PROBLEM TO WORK ON → Return all of the entries below exactly as they are given.

Source data:
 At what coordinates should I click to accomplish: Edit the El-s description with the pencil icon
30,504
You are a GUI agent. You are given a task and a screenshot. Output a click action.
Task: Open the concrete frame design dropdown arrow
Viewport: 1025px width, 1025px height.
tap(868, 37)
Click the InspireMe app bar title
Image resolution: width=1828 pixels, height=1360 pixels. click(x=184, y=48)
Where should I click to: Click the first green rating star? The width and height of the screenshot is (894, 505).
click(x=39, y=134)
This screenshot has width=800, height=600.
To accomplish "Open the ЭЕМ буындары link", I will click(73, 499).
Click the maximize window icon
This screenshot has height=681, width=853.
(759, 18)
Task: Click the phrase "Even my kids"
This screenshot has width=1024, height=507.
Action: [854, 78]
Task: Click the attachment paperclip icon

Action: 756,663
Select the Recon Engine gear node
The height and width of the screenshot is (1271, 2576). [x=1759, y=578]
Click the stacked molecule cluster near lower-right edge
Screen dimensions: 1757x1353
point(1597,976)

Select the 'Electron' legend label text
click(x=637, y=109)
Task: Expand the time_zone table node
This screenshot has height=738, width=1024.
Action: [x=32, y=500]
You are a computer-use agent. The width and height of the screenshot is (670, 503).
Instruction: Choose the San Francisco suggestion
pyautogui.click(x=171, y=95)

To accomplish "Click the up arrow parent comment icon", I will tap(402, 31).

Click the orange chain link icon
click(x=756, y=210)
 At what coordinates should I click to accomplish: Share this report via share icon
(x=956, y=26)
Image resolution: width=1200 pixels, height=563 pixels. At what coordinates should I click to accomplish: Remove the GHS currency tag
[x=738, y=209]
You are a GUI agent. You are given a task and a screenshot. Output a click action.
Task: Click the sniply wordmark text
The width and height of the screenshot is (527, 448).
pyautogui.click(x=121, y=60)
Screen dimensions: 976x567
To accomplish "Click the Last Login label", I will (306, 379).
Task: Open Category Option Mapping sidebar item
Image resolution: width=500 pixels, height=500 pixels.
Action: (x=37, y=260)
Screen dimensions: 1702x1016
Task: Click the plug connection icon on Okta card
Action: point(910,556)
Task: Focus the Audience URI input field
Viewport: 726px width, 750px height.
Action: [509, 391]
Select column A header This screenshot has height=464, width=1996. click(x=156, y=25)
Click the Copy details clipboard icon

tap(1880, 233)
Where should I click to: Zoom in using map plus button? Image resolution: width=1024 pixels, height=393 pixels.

ANSWER SPACE →
 At what coordinates should I click to accomplish: Edit the El-s description with the pencil icon
30,504
You are a GUI agent. You are given a task and a screenshot. Output a click action.
Task: Open the concrete frame design dropdown arrow
Viewport: 1025px width, 1025px height.
tap(868, 37)
Click the InspireMe app bar title
Image resolution: width=1828 pixels, height=1360 pixels. click(x=184, y=48)
Where should I click to: Click the first green rating star? The width and height of the screenshot is (894, 505).
click(x=39, y=134)
This screenshot has width=800, height=600.
To accomplish "Open the ЭЕМ буындары link", I will click(73, 499).
Click the maximize window icon
This screenshot has height=681, width=853.
(759, 18)
Task: Click the phrase "Even my kids"
This screenshot has width=1024, height=507.
Action: [854, 78]
Task: Click the attachment paperclip icon

Action: 756,663
Select the Recon Engine gear node
The height and width of the screenshot is (1271, 2576). [x=1759, y=578]
Click the stacked molecule cluster near lower-right edge
Screen dimensions: 1757x1353
point(1597,976)

Select the 'Electron' legend label text
click(x=637, y=109)
Task: Expand the time_zone table node
This screenshot has height=738, width=1024.
Action: [x=32, y=500]
You are a computer-use agent. The width and height of the screenshot is (670, 503).
Instruction: Choose the San Francisco suggestion
pyautogui.click(x=171, y=95)

To accomplish "Click the up arrow parent comment icon", I will tap(402, 31).

Click the orange chain link icon
click(x=756, y=210)
 At what coordinates should I click to accomplish: Share this report via share icon
(x=956, y=26)
Image resolution: width=1200 pixels, height=563 pixels. At what coordinates should I click to accomplish: Remove the GHS currency tag
[x=738, y=209]
You are a GUI agent. You are given a task and a screenshot. Output a click action.
Task: Click the sniply wordmark text
The width and height of the screenshot is (527, 448).
pyautogui.click(x=121, y=60)
Screen dimensions: 976x567
To accomplish "Click the Last Login label", I will (306, 379).
Task: Open Category Option Mapping sidebar item
Image resolution: width=500 pixels, height=500 pixels.
Action: (x=37, y=260)
Screen dimensions: 1702x1016
Task: Click the plug connection icon on Okta card
Action: point(910,556)
Task: Focus the Audience URI input field
Viewport: 726px width, 750px height.
Action: [509, 391]
Select column A header This screenshot has height=464, width=1996. click(x=156, y=25)
Click the Copy details clipboard icon

tap(1880, 233)
Where should I click to: Zoom in using map plus button? Image resolution: width=1024 pixels, height=393 pixels.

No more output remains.